• Requirement: The records below must be output exactly, with no images carried over.

(Stored records)
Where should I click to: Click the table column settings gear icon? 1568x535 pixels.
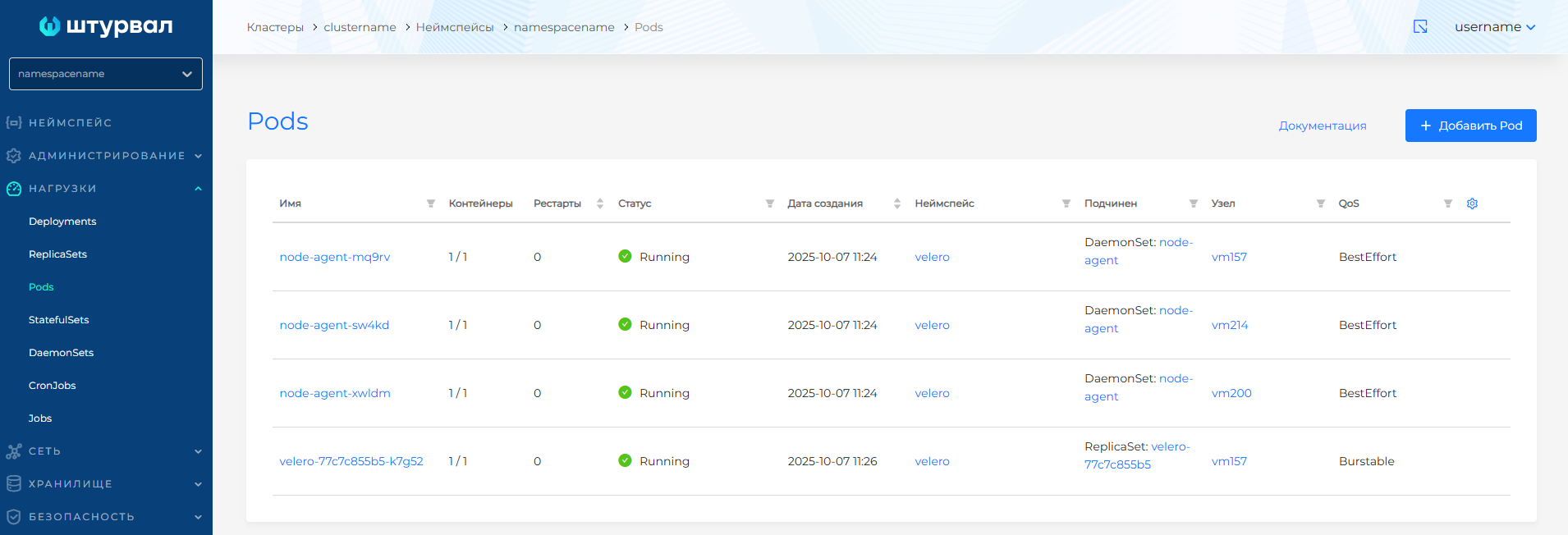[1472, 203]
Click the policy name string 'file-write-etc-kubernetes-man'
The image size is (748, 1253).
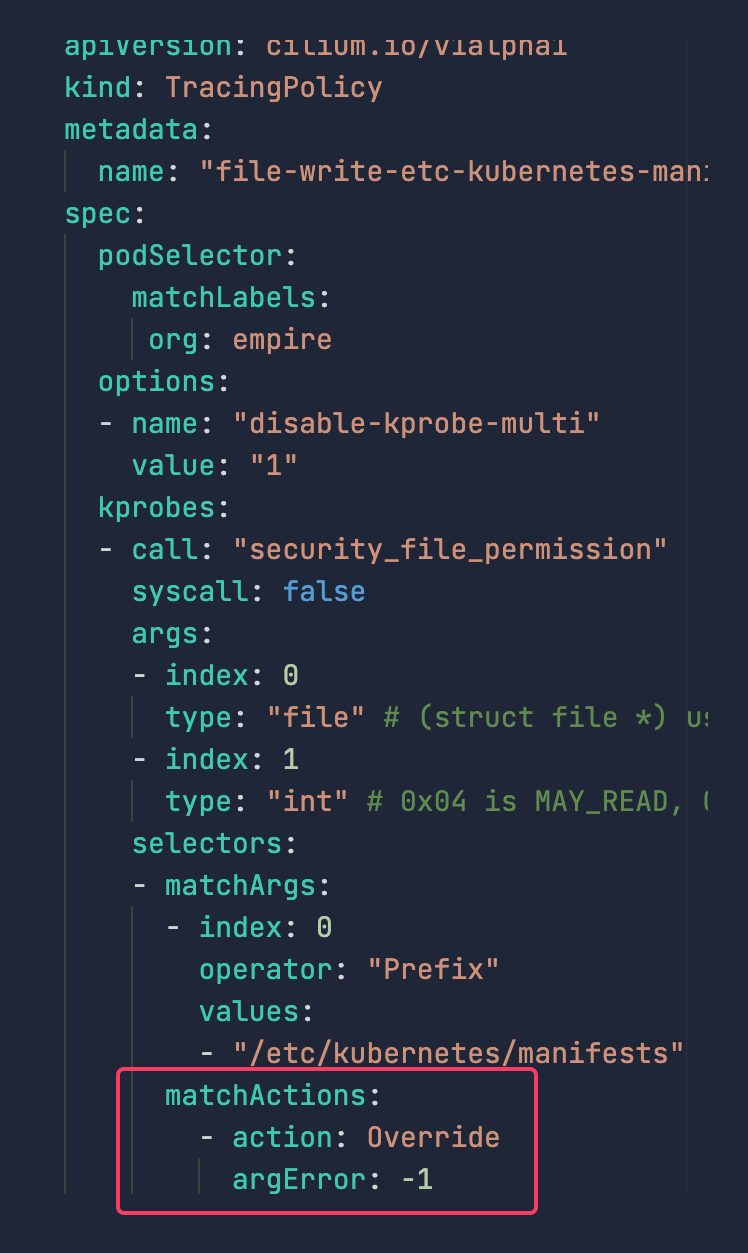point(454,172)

• Task output:
Where should I click to: Click the table column settings gear icon? 1568x535 pixels.
[1472, 203]
Click the policy name string 'file-write-etc-kubernetes-man'
The image size is (748, 1253).
point(454,172)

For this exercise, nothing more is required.